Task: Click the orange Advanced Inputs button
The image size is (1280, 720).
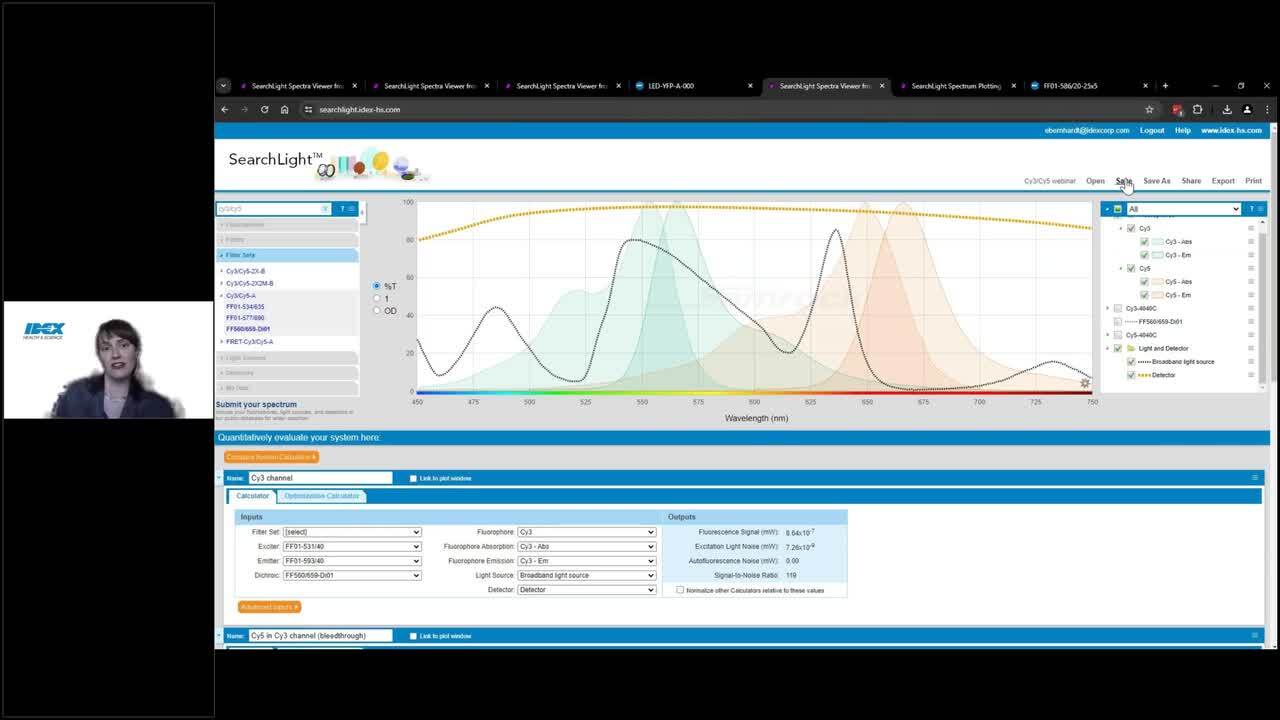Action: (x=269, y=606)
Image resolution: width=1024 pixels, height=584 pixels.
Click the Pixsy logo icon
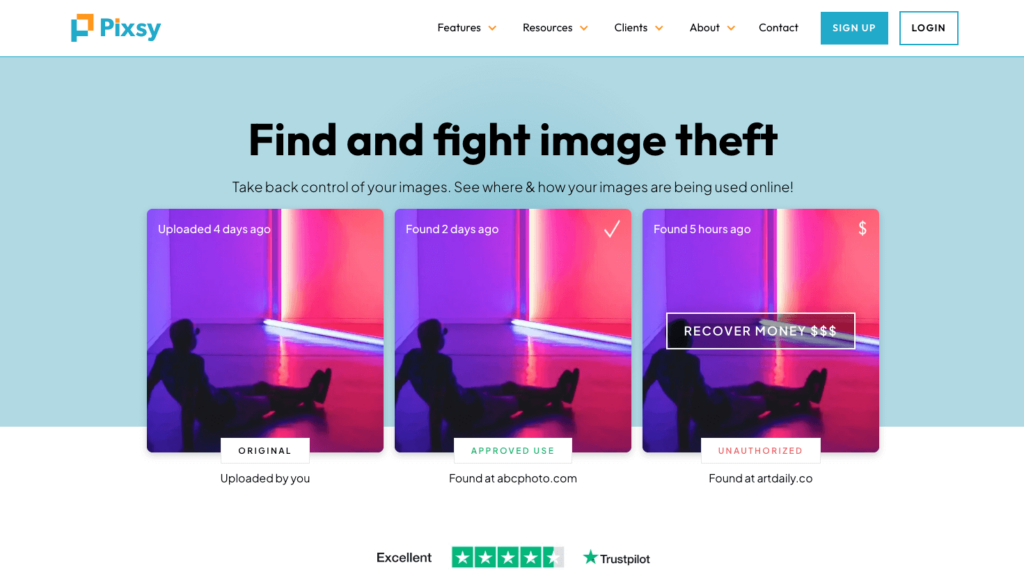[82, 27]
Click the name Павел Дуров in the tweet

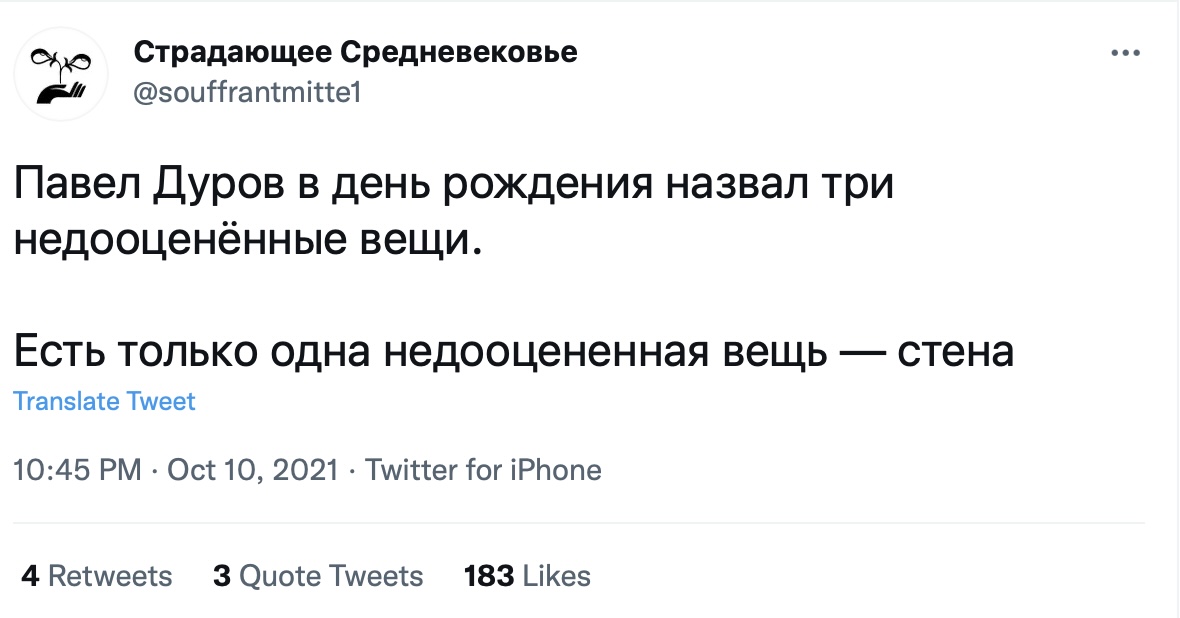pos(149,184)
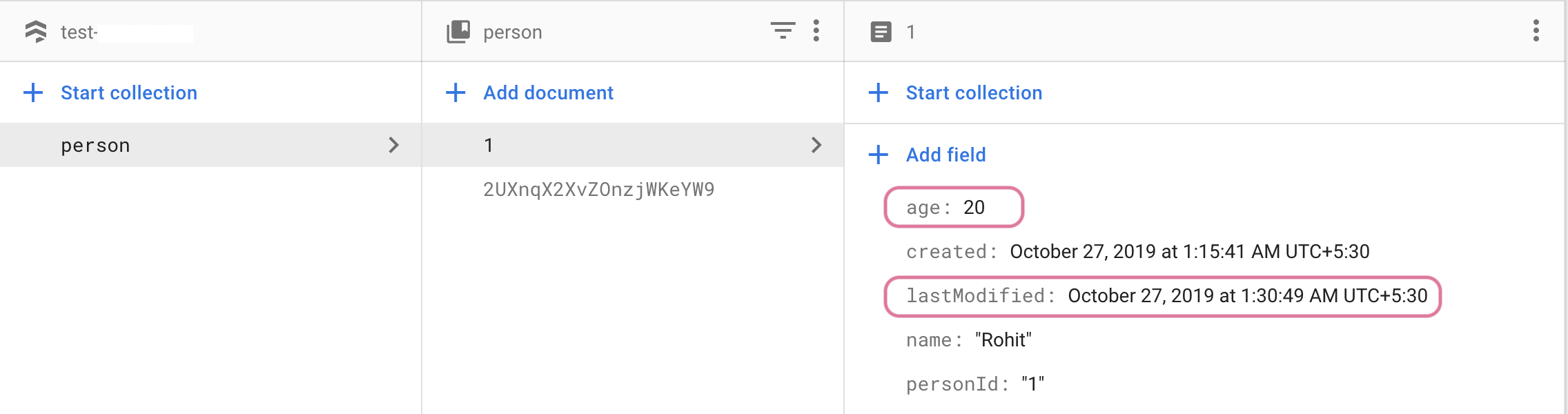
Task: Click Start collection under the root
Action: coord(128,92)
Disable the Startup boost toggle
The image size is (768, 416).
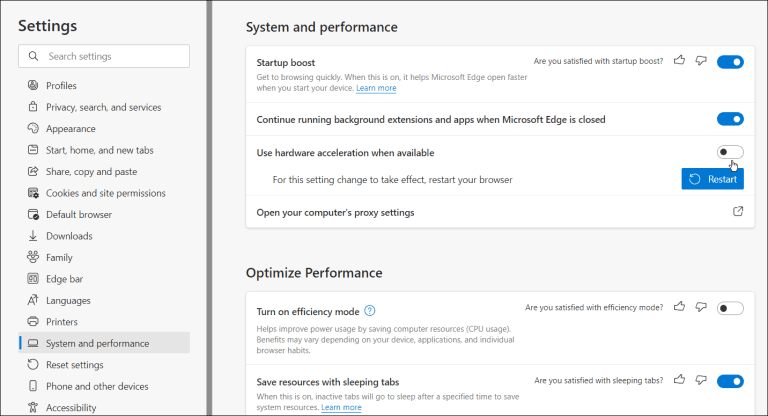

--------

Required action - Each entry should come back exactly as written, with its pictures omitted.

Response to the task -
Task: Click the orange Advanced Inputs button
The image size is (1280, 720).
Action: (x=269, y=606)
Image resolution: width=1024 pixels, height=584 pixels.
Click the Pixsy logo icon
[82, 27]
Click the name Павел Дуров in the tweet

pos(149,184)
Task: Click Start collection under the root
Action: coord(128,92)
Disable the Startup boost toggle
The image size is (768, 416).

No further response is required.